*Teks Halaman*.
※ ※ ※
Sunni yang Sunni
Tinjauan Dialog Sunnah-Syi'ah-nya al-Musawi

Mahmud az-Za'by

100. Abu 'Abdullah al-Jadali1

Nama aslinya adalah 'Abdun ibn 'Abdun. Ada pula yang mengatakan nama aslinya adalah 'Abdurahman ibn 'Abdun. Dalam kitab Al-Mizan, adz-Dzahabi berkata: "Ia Syi'ah ekstrim. Menurut al-Jauzjani, ia memiliki riwayat pilihan, dan Imam Ahmad memandang dia sebagai orang tsiqat.

Ibn Hajar di dalam kitabnya at-Tahdzib berkata begini: "Ibn Abu Haytsumah menceritakan dari Ibn Mu'in bahwa Abu 'Abdullah adalah tsiqat. Ibn Hibban menyebutnya di dalam kitab ats-Tsiqat. 'Ajli memandang dia sebagai seorang tabi'in kelahiran Basrah yang tsiqat. Ibn Sa'ad setelah menyebutkan nasabnya, menyatakan dia itu dha'if. Dikatakannya bahwa ia Syi'ah ekstrim.
※ ※ ※
*Data yang Diberikan*.

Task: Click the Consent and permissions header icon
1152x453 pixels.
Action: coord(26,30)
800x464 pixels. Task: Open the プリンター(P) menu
※ ※ ※
*Permintaan*.
1. Salin persis bagian teks tentang Abu 'Abdullah al-Jadali antara "Ibn Hajar di" dan "bahwa ia Syi'ah ekstrim.", termasuk kedua bagian itu.
2. Teruskan teks tentang Abu 'Abdullah al-Jadali dengan menulis bagian berikutnya setelah kalimat terakhirnya.

*Jawaban yang Diberikan*.
1.
Ibn Hajar di dalam kitabnya at-Tahdzib berkata begini: "Ibn Abu Haytsumah menceritakan dari Ibn Mu'in bahwa Abu 'Abdullah adalah tsiqat. Ibn Hibban menyebutnya di dalam kitab ats-Tsiqat. 'Ajli memandang dia sebagai seorang tabi'in kelahiran Basrah yang tsiqat. Ibn Sa'ad setelah menyebutkan nasabnya, menyatakan dia itu dha'if. Dikatakannya bahwa ia Syi'ah ekstrim.

2.
Ulama hadits menganggapnya sebagai serdadu Mukhtar ibn Abi 'Ubayd. Ia pernah dikirim Mukhtar, menemui Ibn Zubayr dengan kekuatan pasukan sejumlah 800 orang dari penduduk Kufah. Mereka datang untuk mencegah keinginan dan kehendak Ibn Zubayr terhadap Muhammad ibn al-Hanafiyyah. Nasa'i berkata: "Aku mendengar Abu 'Abdullah al-Jadali adalah serdadu Mukhtar."

Ibn Hajar berkata: "Ibn Zubayr memanggil Muhammad al-Hanafiyyah untuk berbai'at kepadanya. Muhammad menolak ajakan bai'at itu, lalu ia ditahan atau dikurung di suatu tempat. Ibn Zubayr dan orang-orangnya mengintimidasi Muhammad dengan memberikan batas waktu tertentu. Berita penahanan ini kemudian sampai kepada Mukhtar yang berada di Kufah. Mukhtar kemudian mengirim angkatan perang menuju Makkah di bawah pimpinan Abu 'Abdullah al-Jadali."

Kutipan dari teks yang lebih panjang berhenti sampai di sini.